> _Page_
2.Stand at the front door like you're going to go for a walk, but don't. Maybe do this like.. 5 times a day so the dog realises it's nothing to really get excited about. Same with putting shoes on or picking up keys, dog thinks you're going to leave? Make it unpredictable. Don't get the dog excited before hand, ask if she wants to go for a walk or anything. Let nothing trigger her.
3.If all else fails, consult a BAT certified trainer in your area.


----------



## jakes mom (Feb 29, 2012)

Every time she pulls - stop. Refuse to go anywhere until she stops the pulling and relaxes on the leash. Be consistant, praise her well for walking nicely and she will soon stop pulling - she wants to go a walk and she only goes if she stops pulling you. There's no need for corrections. Consistancy is key though - if you let her pull just once - she will try harder next time - and it will take longer for her to get the message. 
___________
Sue


----------



## GSD07 (Feb 23, 2007)

> _Task 1_
Pull out every line of the rows that contains the string "width", matching case exactly.
The forum thread on leash training has no connection to the rows that follow it.

> _Given data_

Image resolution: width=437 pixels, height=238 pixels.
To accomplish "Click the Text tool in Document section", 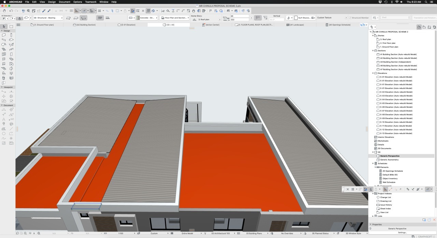I will pyautogui.click(x=4, y=119).
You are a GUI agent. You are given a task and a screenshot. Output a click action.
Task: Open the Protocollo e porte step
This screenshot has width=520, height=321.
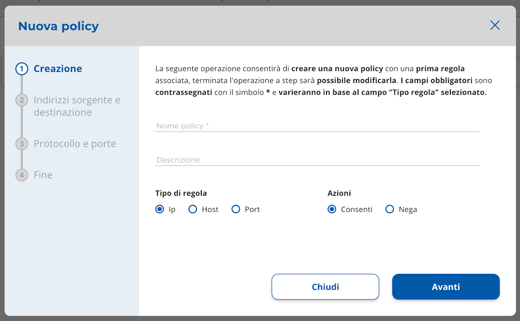(x=75, y=144)
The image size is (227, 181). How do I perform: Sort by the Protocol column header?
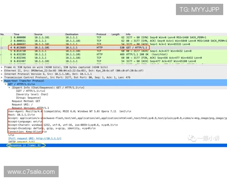point(101,34)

> _Task 2_
Extract the forum thread on leash training in full, reproducing it word for word.

> _Output 1_
Image resolution: width=437 pixels, height=238 pixels.
This screenshot has width=520, height=321.

> _Output 2_
2.Stand at the front door like you're going to go for a walk, but don't. Maybe do this like.. 5 times a day so the dog realises it's nothing to really get excited about. Same with putting shoes on or picking up keys, dog thinks you're going to leave? Make it unpredictable. Don't get the dog excited before hand, ask if she wants to go for a walk or anything. Let nothing trigger her.
3.If all else fails, consult a BAT certified trainer in your area.


----------



## jakes mom (Feb 29, 2012)

Every time she pulls - stop. Refuse to go anywhere until she stops the pulling and relaxes on the leash. Be consistant, praise her well for walking nicely and she will soon stop pulling - she wants to go a walk and she only goes if she stops pulling you. There's no need for corrections. Consistancy is key though - if you let her pull just once - she will try harder next time - and it will take longer for her to get the message. 
___________
Sue


----------



## GSD07 (Feb 23, 2007)